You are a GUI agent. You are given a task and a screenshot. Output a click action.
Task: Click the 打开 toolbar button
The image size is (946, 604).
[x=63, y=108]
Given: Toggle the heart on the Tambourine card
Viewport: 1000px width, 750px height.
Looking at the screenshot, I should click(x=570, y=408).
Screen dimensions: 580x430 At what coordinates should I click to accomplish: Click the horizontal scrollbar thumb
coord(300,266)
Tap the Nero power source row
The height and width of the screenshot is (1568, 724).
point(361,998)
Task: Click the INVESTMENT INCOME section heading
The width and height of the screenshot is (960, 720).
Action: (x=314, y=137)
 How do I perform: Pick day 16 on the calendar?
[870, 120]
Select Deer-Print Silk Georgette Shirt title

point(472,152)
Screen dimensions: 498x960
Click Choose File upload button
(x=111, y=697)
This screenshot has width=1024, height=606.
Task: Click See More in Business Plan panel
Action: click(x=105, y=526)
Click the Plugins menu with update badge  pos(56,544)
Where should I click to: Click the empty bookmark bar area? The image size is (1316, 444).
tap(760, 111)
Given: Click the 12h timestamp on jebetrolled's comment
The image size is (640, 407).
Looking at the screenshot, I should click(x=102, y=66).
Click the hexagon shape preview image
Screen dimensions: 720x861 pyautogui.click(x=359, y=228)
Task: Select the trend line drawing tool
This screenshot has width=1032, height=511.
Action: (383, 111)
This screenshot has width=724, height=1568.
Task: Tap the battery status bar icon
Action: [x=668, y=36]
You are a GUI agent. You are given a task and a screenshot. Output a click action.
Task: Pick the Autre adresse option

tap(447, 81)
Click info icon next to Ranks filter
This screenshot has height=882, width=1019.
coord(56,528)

____

** YOUR OBJECTIVE **
Copy the records above. Leave out nothing.

** ANSWER SECTION **
You are a GUI agent. You are given a task and a screenshot. Output a click action.
Task: Click the 打开 toolbar button
The image size is (946, 604).
[x=63, y=108]
Given: Toggle the heart on the Tambourine card
Viewport: 1000px width, 750px height.
Looking at the screenshot, I should click(x=570, y=408).
Screen dimensions: 580x430 At what coordinates should I click to accomplish: Click the horizontal scrollbar thumb
coord(300,266)
Tap the Nero power source row
The height and width of the screenshot is (1568, 724).
point(361,998)
Task: Click the INVESTMENT INCOME section heading
The width and height of the screenshot is (960, 720).
Action: (x=314, y=137)
 How do I perform: Pick day 16 on the calendar?
[870, 120]
Select Deer-Print Silk Georgette Shirt title

point(472,152)
Screen dimensions: 498x960
Click Choose File upload button
(x=111, y=697)
This screenshot has width=1024, height=606.
Task: Click See More in Business Plan panel
Action: click(x=105, y=526)
Click the Plugins menu with update badge  pos(56,544)
Where should I click to: Click the empty bookmark bar area? The image size is (1316, 444).
tap(760, 111)
Given: Click the 12h timestamp on jebetrolled's comment
The image size is (640, 407).
Looking at the screenshot, I should click(x=102, y=66).
Click the hexagon shape preview image
Screen dimensions: 720x861 pyautogui.click(x=359, y=228)
Task: Select the trend line drawing tool
This screenshot has width=1032, height=511.
Action: (383, 111)
This screenshot has width=724, height=1568.
Task: Tap the battery status bar icon
Action: [x=668, y=36]
You are a GUI agent. You are given a task and a screenshot. Output a click action.
Task: Pick the Autre adresse option

tap(447, 81)
Click info icon next to Ranks filter
This screenshot has height=882, width=1019.
coord(56,528)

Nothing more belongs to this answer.